**POR HACER**
1. Resume en menos palabras el párrafo del pasaje sobre la Navidad que empieza por «Llega retraída la Navidad» y conserva sus datos principales.
2. Prosigue el pasaje sobre la Navidad a partir de su última frase.

**PASAJE FACILITADO**
════════════════
Inseguridad personal

El DNI es una pieza de la maquinaria franquista, para control de súbditos

Llega retraída la Navidad, o yo tengo esa impresión (es una fiesta que baja de voltaje cuando el dinero no circula y el negocio es poco), y abro al azar un libro, a ver si me adivina el futuro: “Muy poca fuerza debemos de tener / si nos rendimos porque nos falta el sol”. Son unos versos de Philippe Jaccottet, poeta suizo del que no sé casi nada. Sé que tradujo al francés El hombre sin atributos, de Robert Musil, y las Soledades, de Góngora, dos obras que me han acompañado mucho. Lo he encontrado en una selección de ensayos de Peter Handke, Lento en la sombra, y por casualidad me ha adivinado el presente: está nublado y yo ando levemente rendido. Busco más versos de Jaccottet: “El alma, tan friolera e insociable...” Pero no hace frío. Es menos un día de vísperas navideñas que de finales de octubre, Halloween, y lo más navideño que me sale al paso es la expresión “congelación salarial”, un par de palabras que sugieren nieve y trineos que se deslizan monte abajo.
════════════════
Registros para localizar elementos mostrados
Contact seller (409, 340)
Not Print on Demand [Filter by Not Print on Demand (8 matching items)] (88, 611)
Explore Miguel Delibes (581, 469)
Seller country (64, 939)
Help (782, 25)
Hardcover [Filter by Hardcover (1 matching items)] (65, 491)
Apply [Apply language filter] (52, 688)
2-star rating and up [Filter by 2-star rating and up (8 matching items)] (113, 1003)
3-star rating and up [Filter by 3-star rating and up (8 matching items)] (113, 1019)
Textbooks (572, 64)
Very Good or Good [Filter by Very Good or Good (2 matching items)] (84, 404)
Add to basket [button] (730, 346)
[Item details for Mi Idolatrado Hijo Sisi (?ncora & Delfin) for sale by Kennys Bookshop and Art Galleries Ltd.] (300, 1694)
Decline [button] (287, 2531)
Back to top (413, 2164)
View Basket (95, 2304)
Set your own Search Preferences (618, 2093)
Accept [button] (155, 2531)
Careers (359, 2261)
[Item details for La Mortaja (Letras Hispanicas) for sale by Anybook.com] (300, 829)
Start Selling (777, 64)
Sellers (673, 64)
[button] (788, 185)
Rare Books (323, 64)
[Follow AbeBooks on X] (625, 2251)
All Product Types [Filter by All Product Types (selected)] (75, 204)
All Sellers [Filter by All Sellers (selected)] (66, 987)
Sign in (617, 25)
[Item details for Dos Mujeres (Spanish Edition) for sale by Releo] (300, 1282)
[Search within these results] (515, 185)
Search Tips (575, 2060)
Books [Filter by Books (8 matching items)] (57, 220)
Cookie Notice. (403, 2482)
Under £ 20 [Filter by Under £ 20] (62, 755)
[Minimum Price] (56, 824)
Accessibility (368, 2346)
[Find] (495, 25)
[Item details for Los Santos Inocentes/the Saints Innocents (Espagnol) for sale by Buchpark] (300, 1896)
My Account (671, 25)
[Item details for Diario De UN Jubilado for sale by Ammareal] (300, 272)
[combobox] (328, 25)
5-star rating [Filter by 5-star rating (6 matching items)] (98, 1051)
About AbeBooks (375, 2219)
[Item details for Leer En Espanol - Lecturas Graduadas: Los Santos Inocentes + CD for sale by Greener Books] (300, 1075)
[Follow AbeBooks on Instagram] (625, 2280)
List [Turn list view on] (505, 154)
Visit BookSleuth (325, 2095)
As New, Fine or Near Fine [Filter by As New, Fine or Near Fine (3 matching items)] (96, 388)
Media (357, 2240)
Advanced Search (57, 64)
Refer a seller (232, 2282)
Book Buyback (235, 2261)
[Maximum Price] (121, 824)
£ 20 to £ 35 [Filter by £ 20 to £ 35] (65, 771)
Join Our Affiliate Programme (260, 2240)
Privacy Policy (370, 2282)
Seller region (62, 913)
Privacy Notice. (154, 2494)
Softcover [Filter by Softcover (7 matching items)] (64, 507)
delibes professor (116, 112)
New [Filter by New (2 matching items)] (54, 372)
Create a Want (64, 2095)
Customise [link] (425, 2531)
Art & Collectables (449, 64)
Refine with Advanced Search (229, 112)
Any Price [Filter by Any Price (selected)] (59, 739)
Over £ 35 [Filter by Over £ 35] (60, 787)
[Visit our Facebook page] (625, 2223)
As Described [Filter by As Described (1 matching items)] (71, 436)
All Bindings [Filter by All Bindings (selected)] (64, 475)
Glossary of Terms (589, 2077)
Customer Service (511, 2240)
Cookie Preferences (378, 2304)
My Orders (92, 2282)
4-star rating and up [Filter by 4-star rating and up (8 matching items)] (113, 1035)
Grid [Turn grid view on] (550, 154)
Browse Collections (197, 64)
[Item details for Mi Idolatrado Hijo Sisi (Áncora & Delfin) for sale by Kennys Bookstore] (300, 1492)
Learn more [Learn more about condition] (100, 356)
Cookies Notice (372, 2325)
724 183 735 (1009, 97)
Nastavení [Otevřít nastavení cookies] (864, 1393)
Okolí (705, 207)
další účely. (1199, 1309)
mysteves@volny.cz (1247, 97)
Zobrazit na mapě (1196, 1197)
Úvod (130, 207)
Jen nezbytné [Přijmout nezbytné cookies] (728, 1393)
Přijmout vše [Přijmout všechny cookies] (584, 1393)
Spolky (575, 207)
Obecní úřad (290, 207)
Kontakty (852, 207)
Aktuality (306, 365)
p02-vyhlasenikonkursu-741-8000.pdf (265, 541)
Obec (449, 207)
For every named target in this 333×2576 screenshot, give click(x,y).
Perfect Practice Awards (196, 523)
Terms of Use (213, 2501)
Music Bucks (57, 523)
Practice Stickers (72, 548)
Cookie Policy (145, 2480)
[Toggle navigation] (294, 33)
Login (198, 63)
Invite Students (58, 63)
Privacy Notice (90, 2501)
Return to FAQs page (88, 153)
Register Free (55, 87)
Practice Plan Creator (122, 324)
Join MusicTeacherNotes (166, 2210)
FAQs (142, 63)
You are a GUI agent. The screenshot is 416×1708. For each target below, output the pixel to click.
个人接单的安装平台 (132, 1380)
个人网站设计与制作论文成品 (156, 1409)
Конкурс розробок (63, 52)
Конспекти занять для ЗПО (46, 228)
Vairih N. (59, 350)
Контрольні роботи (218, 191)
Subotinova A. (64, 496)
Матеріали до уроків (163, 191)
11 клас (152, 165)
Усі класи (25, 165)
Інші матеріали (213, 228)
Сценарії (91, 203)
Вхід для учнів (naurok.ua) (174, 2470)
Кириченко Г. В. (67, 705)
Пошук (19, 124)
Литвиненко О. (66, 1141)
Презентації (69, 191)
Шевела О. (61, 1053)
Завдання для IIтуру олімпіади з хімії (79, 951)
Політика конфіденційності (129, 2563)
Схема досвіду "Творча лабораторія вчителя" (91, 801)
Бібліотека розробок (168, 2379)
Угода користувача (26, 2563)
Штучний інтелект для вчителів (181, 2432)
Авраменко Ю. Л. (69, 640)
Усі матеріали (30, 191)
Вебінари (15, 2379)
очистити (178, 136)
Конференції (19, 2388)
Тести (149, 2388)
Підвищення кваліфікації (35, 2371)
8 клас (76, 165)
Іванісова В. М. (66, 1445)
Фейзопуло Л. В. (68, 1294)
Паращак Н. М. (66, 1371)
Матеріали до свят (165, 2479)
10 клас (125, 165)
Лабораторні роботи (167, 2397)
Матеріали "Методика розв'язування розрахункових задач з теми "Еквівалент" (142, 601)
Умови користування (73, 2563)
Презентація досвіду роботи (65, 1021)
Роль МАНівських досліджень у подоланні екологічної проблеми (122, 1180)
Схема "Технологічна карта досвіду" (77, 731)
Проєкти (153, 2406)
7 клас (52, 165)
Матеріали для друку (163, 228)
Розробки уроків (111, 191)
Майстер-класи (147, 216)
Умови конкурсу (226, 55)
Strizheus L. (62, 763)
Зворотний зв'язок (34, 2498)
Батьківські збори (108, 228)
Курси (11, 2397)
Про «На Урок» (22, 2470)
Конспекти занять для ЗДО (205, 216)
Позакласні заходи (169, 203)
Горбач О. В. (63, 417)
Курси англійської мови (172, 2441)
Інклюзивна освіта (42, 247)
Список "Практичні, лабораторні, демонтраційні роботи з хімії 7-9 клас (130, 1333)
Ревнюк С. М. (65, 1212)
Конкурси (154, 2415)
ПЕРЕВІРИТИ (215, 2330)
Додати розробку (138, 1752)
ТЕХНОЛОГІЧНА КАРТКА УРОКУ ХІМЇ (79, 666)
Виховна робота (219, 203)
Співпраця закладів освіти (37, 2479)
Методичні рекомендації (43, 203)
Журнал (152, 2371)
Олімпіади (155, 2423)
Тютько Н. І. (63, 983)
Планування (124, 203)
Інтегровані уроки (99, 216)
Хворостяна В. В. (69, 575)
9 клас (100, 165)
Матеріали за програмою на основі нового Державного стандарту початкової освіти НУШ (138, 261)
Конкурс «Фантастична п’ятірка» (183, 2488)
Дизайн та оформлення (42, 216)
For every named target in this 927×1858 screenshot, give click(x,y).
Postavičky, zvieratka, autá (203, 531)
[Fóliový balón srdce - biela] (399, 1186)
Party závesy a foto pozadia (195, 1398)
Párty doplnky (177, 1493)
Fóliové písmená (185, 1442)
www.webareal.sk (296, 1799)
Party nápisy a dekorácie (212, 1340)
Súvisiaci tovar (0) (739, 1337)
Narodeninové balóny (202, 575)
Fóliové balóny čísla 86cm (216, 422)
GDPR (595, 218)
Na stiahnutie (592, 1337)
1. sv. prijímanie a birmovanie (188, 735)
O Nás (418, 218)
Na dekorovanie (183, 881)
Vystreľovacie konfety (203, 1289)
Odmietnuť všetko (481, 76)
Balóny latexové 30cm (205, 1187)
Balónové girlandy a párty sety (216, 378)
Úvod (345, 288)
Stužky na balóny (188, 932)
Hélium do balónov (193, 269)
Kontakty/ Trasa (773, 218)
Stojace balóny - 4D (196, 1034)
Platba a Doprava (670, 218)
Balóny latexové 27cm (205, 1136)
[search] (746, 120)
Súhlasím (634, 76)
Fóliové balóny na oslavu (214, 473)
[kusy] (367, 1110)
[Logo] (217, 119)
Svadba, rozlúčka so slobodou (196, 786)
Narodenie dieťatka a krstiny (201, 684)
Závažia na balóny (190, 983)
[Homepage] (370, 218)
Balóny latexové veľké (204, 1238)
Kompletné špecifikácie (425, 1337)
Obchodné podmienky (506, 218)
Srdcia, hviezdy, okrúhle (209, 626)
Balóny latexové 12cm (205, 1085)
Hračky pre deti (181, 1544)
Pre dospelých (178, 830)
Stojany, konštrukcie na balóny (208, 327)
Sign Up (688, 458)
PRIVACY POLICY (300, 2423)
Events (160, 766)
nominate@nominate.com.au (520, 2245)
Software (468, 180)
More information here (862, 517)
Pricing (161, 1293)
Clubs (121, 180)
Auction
════════════════
**RESPUESTAS**
1. La Navidad llega apagada, como pasa cuando el dinero no circula y hay poco negocio. Abro al azar un libro y encuentro unos versos de Philippe Jaccottet, un poeta suizo del que casi nada sé, salvo que tradujo al francés *El hombre sin atributos*, de Musil, y las *Soledades*, de Góngora. Aparecen en *Lento en la sombra*, una selección de ensayos de Peter Handke, y aciertan con mi presente: el día está nublado y me siento con pocas fuerzas. Otro verso habla del alma friolera, pero no hace frío. El día recuerda más a finales de octubre y a Halloween que a la Navidad. Lo más navideño que encuentro es la expresión «congelación salarial», que evoca nieve y trineos.

2.
Recorto un informe de Amanda Mars publicado en este periódico hace cuatro días: El ajuste salarial se ceba en los estratos de trabajadores peor pagados. Los que menos ganan cada vez ganan menos, los pobres son cada vez más pobres y los ricos más ricos, como si viviéramos una fase de economía evangélica al pie de la letra y fanática: “A todo el que tiene se le dará y le sobrará; pero al que no tiene, aun lo que no tiene se le quitará” (Mateo, 25, 29). Las sucesivas reformas laborales han ido desarropando a los trabajadores y dejándolos al arbitrio de los empresarios, más desiguales que nunca empresarios y trabajadores. La última reforma, la del PP, es una gran aportación al desbaratamiento del Derecho del Trabajo. Y, por su parte, los sindicatos han hecho el esfuerzo heroico de evaporarse y desaparecer tragados generosamente por la Administración estatal, de la que se fueron convirtiendo en un apéndice, un negociado más, con las mismas lacras y debilidades que la propia Administración, pero sin nada de su fortaleza.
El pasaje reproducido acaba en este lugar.